Modelling the Far-IR Emission from Molecular Clouds

Scott Schnee, Tom Bethell, Alyssa Goodman

Publications

Scott L. Schnee, T. Bethell, Alyssa A. Goodman, " Estimating Column Density in Molecular Clouds Using Far-IR and Sub-mm Emission Maps", 2006, ApJ, 640, L47.

Scott L. Schnee, Naomi A. Ridge, Alyssa A. Goodman, Jason G. Li, "A COMPLETE Look at the use of IRAS Emission Maps to Estimate Extinction and Dust Temperature". 2005, ApJ, 634, 442.

Figures
scatter

The scatter in the relationship between emission-based and extinction-based measures of column density is primarily due to the assumption of line-of-sight isothermality. Schnee et al. (2005) presents a method for optimizing far-IR-derived measures of column density using extinction-mapping for calibration. The middle and right panel above show that even after this optimization is carried out for the full COMPLETE fields, substantial scatter in the plots of Emission vs.
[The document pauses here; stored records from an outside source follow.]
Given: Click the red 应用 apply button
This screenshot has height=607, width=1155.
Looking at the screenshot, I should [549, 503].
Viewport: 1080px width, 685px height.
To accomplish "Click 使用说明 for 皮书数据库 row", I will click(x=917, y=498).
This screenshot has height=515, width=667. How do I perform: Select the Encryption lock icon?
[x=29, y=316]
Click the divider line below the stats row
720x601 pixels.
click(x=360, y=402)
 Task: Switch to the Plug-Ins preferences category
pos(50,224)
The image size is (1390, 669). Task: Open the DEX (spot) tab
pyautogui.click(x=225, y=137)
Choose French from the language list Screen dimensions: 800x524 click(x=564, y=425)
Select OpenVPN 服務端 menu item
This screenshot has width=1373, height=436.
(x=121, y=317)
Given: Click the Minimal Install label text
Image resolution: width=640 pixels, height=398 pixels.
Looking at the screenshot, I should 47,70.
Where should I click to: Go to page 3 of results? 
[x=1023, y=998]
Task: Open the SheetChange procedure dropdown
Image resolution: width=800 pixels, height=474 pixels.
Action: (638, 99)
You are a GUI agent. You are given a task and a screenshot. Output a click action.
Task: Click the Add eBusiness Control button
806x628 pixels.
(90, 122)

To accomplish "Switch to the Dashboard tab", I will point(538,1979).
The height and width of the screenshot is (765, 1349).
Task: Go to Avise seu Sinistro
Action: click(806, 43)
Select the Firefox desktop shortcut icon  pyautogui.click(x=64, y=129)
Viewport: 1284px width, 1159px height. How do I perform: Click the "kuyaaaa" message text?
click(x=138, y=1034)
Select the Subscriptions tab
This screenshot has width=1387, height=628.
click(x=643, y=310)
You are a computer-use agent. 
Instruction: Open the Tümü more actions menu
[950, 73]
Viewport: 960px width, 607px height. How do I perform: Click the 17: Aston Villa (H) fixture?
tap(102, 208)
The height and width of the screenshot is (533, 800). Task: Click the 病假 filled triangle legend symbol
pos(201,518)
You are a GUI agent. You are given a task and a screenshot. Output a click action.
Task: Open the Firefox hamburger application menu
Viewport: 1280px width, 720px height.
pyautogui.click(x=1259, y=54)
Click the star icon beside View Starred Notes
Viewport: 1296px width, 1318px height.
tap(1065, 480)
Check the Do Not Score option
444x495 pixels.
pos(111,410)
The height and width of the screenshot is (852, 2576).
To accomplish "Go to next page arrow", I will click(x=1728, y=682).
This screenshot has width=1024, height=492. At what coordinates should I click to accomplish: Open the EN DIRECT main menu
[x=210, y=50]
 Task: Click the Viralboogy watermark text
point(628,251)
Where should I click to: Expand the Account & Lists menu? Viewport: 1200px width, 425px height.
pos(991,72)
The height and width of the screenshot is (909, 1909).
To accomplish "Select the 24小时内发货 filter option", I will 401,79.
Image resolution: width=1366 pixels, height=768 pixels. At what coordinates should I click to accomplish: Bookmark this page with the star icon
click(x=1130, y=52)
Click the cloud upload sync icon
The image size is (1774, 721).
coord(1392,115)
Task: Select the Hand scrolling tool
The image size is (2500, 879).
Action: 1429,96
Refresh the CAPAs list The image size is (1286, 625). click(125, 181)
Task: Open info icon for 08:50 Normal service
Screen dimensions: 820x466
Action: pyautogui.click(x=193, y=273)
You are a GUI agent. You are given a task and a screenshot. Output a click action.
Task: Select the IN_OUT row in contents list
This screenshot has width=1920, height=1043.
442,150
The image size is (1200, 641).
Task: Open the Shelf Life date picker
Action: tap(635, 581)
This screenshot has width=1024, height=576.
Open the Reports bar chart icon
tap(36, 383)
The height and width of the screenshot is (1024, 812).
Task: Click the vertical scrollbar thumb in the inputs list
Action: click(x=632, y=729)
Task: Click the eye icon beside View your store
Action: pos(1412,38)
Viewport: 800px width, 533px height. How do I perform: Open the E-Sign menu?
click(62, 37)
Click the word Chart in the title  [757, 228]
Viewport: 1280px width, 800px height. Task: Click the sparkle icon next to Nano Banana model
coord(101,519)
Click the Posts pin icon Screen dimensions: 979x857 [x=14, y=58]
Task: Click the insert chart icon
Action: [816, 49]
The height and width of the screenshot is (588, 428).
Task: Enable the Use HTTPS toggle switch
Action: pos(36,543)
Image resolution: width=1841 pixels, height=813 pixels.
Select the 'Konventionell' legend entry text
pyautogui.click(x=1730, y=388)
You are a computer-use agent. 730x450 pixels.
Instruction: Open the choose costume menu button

Extinction measures of AV remains. The leftmost plot shows the result of a synthesized observation of a numerical simulation of a realistically turbulent cloud using the same wavelengths (60 and 100 microns), noise levels, and assumptions as in the COMPLETE analysis. Notice that the scatter in the simulation emulates the data--even though the dust in the simulation has a single value of the emissivity spectral index (b) throughout. Nearly all of the scatter is produced by the (false!) assumption of a single line-of-sight temperature in each map pixel.